Ces considérations ne privent cependant pas le recourant de déposer une nouvelle demande. En effet, aux termes de l'art. 23 al. 3 LCR, "lorsqu'une mesure frappe depuis cinq ans un conducteur de véhicule, le canton de domicile prendra, sur requête, une nouvelle décision, si l'intéressé rend vraisemblable que la mesure n'est plus justifiée". Or, le recourant est sous le coup d'une interdiction de conduire depuis août 2001.

4.                Les considérants qui précèdent conduisent au rejet du recours. Les circonstances de l'espèce justifient cependant que le recourant soit dispensé des frais de justice. L'arrêt sera dès lors rendu sans frais, ni dépens.

Par ces motifs
le Tribunal administratif
arrête:

I.                                   Le recours est rejeté.

II.                                 La décision du Service des automobiles et de la navigation du 20 mai 2005 est confirmée.

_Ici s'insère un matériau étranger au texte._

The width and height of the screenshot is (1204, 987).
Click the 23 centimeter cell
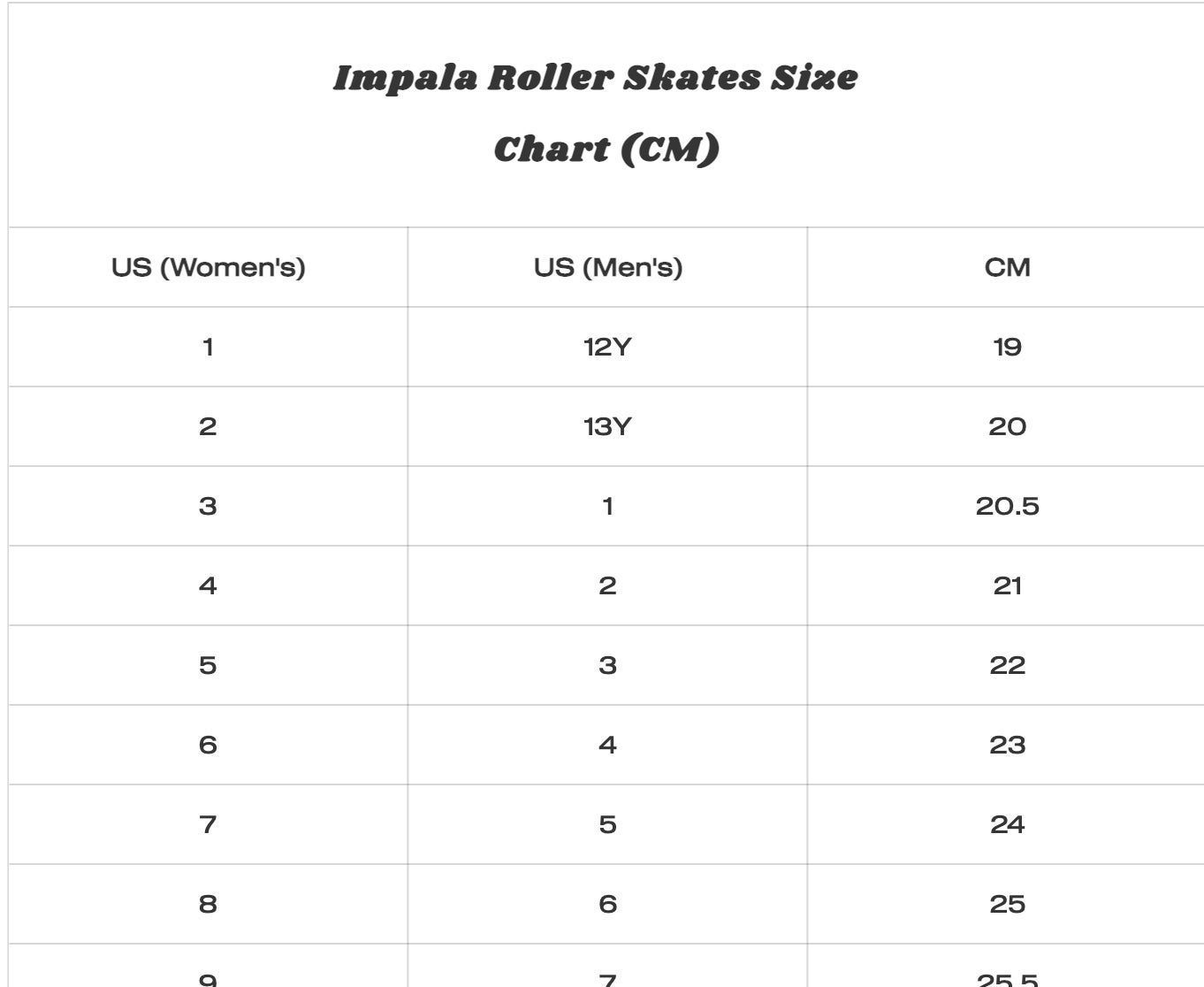pyautogui.click(x=1007, y=745)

III.                                Le présent arrêt est rendu sans frais, ni dépens.

jc/Lausanne, le 8 novembre 2007

 

                                                          Le président:                                  

                                                                                                                 

 

Le présent arrêt est communiqué aux destinataires de l'avis d'envoi ci-joint

Il peut faire l'objet, dans les trente jours suivant sa notification, d'un recours au Tribunal fédéral. Le recours en matière de droit public s'exerce aux conditions des articles 82 ss de la loi du 17 juin 2005 sur le Tribunal fédéral (LTF - RS 173.110), le recours constitutionnel subsidiaire à celles des articles 113 ss LTF. Le mémoire de recours doit être rédigé dans une langue officielle, indiquer les conclusions, les motifs et les moyens de preuve, et être signé. Les motifs doivent exposer succinctement en quoi l’acte attaqué viole le droit. Les pièces invoquées comme moyens de preuve doivent être jointes au mémoire, pour autant qu’elles soient en mains de la partie; il en va de même de la décision attaquée.